| Today is February 5, 2012 |
I hate losing. I don’t hate it so much as I used to, but then again, I don’t lose often now, so it’s hard to say whether my reaction to losing has softened over the years or whether I just enjoy the novelty of losing from time to time.Please don’t take this the wrong way. I’m not bragging. Neither am I trying to be a dick. I just happen to win at a lot of games. Scrabble, rummy, chess, video games, dice, crossword puzzles — competing against others, competing against the clock, competing against myself. I just tend toward the win column. There’s no real explanation for it.
Well, there might be. Some people in this fine life of mine, the ones who refuse to play me at some games because of my supposedly innate skill, tell me that I’m a natural at games, that something in my brain picks out the necessary plays and strategies needed to win, even if I only just learned the rules.
Case in point: Years ago I went with my family to the house of a family friend for a holiday evening. They introduced me to the game Rummikub. For those of you who’ve never played, it’s sort of a cross between rummy and dominoes. I’d seen the game in the store before, but it was always in that sort of lame adult-oriented, card-game section that I never paid attention to while lusting after my own copy of “Axis & Allies” or “Risk.”
I lost the first few hands of the game, but then something happened. I started winning. Not only that, but I started winning quickly and decisively, not just a hand here or there, but all of them. All of them. It was weird, and I don’t think anyone has played me at that game since.
You see, there are problems with winning. First of all, you could be a poor winner — I’m not, or at least don’t think I’m a poor winner. The poor winners are those who obnoxiously rub their victories in the faces of their defeated foes. You could call these people braggarts, but a more apt description would be to call them assholes.
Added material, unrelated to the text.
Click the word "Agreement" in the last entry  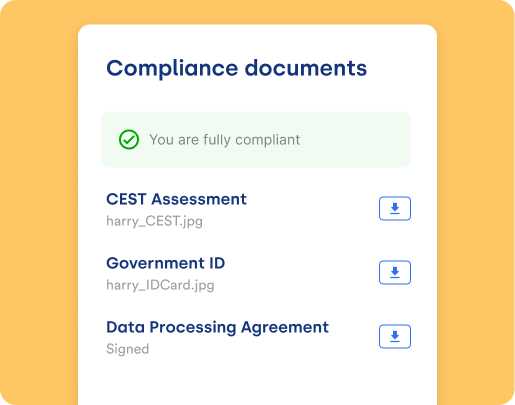pyautogui.click(x=285, y=328)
There are the unintentionally poor winners, who don’t realize that they are acting superior after a win. The naming of these people as “poor winners” usually has less to do with their own assholish behavior than it has to do with the attitude of the person they’ve just beaten. Usually the unintentionally poor winner is declared so by an unknowingly poor loser.
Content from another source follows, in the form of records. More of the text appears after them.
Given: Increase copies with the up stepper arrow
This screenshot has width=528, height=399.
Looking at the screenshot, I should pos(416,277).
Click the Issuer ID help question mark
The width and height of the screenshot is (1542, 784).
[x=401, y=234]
I don’t think I’m often an unintentionally poor winner, but I do think that a third issue with winning does apply to me: accidental impoliteness.
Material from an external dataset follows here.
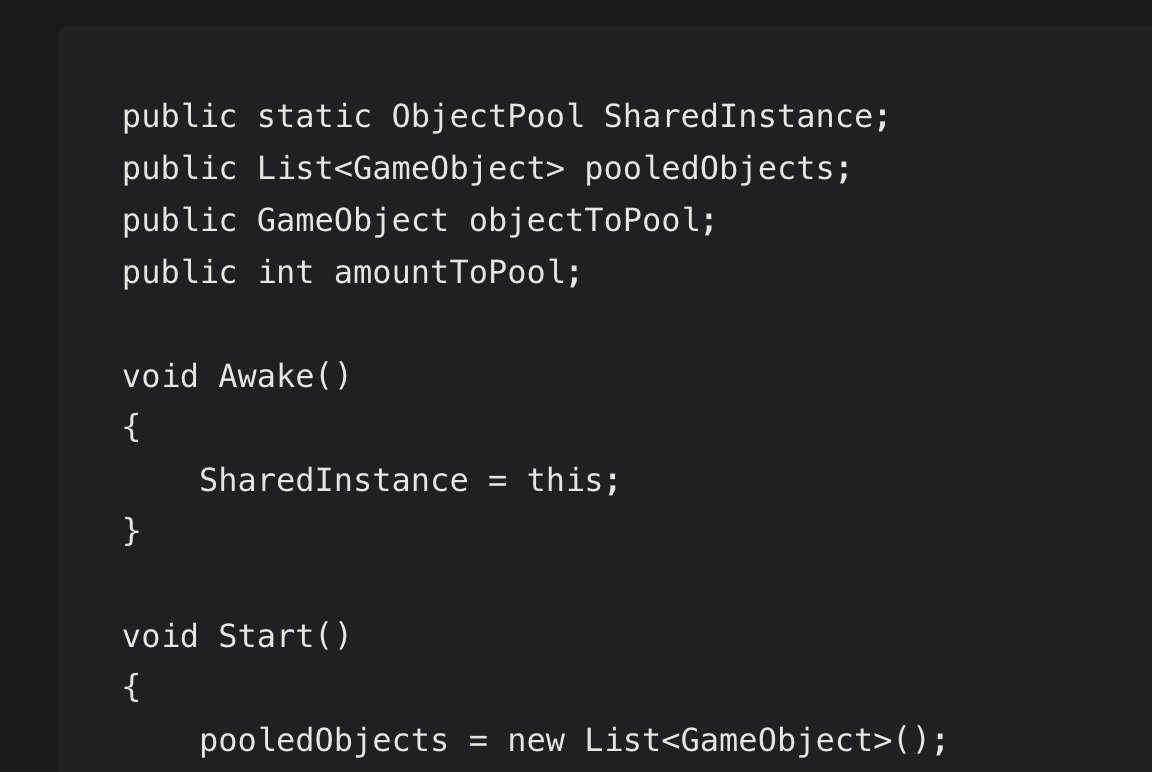Screen dimensions: 1152x772
Task: Click the Awake method name
Action: click(x=266, y=376)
You see, games are not only competition. They are social interaction. When you win over and over again, you violate a social more. You offend other people with what appears to be your focus on competition, rather than on the social nature of the game. The constant winner doesn’t allow for the game’s natural rhythms to take hold. There’s no give and take, no back and forth, no true “play.” Just a one-sided deal that’s raw for all but one player.
In such a situation, the winner — who may be winning accidentally, innately or purposefully — becomes an undesirable, unwelcome. The winner is pushed from the social circle so that the focus of the game can return to conversation and good times, rather than what it can only focus on when the winner is playing: “Why the hell does that guy always have to win?”
Usually this means that the winner is not invited back for game night, or the others grumble about him behind his back (or to his face). In my case, this amounts to not being able to play games with the people I know because they just refuse the challenge outright.
I’m sorry I win so much. I’m not being facetious. I really am sorry. It’s not my fault, and it would be even more demeaning to myself and to everybody else involved if I were to throw a few games just to make it interesting. So please, everyone, accept this humble apology and play me at games again. Please?
This text was written in response to the Winning and Losing nudge and was published on January 19, 2009.